WHAT THE EXERCISE ASKS: In the listing below, look for "table" and copy every line that has it.

☆ ☆ ☆ ☆ ☆

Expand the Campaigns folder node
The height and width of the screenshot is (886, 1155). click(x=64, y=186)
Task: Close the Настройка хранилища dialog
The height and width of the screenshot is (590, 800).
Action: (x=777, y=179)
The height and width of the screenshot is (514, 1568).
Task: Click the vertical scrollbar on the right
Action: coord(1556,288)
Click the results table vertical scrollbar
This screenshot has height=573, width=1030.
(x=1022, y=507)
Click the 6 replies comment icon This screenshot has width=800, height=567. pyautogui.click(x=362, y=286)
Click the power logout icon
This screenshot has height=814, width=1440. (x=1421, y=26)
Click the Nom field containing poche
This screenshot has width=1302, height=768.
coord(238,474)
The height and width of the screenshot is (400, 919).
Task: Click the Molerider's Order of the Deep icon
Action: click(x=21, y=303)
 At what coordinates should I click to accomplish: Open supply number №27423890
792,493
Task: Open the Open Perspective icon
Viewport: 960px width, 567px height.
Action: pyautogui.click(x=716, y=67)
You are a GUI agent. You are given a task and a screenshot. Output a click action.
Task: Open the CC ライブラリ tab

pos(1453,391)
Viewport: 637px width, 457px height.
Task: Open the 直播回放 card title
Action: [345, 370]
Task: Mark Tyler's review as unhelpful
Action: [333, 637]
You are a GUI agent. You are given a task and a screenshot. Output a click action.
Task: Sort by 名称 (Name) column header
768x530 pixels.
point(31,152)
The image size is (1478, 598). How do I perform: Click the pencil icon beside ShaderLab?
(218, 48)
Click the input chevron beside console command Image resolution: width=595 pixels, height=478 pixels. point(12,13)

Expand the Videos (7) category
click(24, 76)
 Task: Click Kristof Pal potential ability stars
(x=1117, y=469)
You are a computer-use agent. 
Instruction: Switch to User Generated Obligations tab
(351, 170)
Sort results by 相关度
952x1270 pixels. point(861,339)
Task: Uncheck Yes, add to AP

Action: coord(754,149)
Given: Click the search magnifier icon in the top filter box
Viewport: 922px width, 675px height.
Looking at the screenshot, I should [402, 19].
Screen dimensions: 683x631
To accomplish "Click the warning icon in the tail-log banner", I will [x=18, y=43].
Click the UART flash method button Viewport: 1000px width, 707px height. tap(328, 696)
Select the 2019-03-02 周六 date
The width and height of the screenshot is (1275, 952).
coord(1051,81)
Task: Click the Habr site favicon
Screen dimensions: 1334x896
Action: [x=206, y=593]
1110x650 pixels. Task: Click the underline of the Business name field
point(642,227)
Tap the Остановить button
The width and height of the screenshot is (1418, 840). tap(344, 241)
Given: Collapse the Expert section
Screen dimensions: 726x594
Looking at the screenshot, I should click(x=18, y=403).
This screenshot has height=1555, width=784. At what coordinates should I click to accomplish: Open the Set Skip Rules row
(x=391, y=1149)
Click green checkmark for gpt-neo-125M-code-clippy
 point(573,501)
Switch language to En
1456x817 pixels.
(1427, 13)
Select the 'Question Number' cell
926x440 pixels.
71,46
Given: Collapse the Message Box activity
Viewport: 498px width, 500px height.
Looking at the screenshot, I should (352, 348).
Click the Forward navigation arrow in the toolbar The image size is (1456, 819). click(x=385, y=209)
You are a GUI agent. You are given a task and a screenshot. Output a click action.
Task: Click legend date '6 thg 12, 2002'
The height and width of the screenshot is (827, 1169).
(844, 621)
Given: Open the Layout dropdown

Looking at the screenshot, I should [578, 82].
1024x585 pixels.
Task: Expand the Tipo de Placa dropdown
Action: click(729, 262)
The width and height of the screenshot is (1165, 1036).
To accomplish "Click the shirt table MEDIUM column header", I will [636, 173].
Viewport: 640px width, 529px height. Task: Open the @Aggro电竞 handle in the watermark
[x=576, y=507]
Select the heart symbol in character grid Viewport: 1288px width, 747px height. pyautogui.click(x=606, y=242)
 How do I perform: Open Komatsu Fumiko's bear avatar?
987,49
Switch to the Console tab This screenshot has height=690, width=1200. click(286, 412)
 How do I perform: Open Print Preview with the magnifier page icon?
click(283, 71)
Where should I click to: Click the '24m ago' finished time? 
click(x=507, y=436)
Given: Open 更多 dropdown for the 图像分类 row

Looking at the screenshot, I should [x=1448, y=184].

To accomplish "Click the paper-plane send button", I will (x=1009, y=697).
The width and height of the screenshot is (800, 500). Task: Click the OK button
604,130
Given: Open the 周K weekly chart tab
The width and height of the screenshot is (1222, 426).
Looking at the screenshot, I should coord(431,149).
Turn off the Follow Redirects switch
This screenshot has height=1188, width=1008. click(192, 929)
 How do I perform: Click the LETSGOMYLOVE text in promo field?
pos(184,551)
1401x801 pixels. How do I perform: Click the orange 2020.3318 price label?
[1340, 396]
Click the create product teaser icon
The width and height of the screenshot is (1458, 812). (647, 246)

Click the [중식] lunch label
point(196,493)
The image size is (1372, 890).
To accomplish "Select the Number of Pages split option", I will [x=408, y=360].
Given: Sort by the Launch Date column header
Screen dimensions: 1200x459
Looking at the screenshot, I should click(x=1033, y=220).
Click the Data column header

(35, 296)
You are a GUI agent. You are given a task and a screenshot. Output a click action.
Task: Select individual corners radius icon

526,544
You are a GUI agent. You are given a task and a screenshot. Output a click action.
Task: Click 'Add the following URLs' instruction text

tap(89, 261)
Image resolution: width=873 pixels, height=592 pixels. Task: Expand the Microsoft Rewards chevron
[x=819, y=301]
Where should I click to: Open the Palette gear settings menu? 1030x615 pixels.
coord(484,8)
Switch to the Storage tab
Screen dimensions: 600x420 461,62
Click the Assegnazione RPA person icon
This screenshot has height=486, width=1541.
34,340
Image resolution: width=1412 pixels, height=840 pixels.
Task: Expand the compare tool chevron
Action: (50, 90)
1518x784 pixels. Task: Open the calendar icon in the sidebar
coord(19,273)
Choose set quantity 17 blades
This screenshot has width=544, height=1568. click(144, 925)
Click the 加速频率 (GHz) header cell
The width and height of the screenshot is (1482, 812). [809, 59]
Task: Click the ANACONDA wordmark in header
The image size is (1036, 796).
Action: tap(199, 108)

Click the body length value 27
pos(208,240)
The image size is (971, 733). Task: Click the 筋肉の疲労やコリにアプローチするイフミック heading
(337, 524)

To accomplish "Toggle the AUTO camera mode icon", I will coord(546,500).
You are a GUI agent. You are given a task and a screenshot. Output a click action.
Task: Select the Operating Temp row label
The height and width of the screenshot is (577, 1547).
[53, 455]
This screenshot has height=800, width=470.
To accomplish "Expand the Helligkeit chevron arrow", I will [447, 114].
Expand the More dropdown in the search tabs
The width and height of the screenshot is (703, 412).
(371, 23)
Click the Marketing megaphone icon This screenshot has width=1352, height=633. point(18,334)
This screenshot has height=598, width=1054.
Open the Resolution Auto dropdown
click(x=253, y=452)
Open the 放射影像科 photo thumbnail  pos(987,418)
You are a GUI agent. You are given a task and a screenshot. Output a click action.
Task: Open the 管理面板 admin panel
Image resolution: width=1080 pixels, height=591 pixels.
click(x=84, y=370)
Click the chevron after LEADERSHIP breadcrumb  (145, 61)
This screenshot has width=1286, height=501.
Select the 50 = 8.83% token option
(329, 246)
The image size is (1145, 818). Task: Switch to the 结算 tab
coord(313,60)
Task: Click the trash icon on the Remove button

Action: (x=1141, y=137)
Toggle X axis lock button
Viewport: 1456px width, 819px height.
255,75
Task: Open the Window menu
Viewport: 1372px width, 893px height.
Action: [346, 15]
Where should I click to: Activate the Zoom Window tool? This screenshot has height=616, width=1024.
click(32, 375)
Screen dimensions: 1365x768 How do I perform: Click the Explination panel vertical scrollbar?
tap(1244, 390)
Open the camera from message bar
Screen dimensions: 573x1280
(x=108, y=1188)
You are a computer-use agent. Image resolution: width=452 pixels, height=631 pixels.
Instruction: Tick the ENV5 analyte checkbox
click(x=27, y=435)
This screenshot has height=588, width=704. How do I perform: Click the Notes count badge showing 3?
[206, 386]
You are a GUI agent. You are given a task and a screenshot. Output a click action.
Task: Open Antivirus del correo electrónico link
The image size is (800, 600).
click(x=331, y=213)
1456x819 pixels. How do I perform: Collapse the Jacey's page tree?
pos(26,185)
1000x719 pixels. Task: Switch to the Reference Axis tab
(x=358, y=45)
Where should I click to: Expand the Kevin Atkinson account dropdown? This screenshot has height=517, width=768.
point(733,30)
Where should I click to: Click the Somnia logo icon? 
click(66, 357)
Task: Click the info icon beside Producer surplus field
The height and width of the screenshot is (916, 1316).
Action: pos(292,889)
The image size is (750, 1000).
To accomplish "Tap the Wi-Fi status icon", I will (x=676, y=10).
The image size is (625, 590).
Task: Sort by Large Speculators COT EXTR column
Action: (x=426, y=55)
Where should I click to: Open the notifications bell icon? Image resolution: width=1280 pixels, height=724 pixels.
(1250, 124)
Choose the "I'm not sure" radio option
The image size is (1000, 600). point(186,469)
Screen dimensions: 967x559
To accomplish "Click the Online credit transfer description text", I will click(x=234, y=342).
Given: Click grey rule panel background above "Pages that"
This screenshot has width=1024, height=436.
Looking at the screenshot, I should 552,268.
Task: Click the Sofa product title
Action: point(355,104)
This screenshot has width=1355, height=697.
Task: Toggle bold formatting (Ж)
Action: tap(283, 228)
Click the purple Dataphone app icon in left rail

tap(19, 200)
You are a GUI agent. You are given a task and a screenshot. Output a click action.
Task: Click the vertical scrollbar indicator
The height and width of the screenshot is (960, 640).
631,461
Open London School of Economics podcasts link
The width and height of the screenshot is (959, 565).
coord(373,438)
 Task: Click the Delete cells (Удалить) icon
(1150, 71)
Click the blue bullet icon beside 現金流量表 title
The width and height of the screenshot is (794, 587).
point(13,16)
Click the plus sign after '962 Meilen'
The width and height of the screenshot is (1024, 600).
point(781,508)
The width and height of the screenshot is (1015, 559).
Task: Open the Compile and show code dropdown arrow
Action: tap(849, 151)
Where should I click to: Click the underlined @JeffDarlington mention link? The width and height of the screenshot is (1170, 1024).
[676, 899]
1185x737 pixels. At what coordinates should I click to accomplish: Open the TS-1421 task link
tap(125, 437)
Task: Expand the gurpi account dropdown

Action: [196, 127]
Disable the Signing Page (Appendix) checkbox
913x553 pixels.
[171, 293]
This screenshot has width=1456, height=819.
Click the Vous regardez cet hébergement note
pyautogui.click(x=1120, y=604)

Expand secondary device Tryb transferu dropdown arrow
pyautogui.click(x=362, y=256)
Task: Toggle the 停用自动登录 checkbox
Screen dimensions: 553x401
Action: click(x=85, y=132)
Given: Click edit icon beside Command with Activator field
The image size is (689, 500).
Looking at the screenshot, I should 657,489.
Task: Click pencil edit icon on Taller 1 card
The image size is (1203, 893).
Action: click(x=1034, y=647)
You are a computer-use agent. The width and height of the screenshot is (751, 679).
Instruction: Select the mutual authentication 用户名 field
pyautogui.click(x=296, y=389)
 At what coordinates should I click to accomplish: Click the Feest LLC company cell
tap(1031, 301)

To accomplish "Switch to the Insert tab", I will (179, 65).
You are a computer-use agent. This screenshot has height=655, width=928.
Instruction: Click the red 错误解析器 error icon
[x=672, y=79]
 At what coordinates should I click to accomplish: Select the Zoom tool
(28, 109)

☆ ☆ ☆ ☆ ☆

SOLUTION TO THIS EXERCISE:
Click the results table vertical scrollbar
To accomplish "Click the shirt table MEDIUM column header", I will [636, 173].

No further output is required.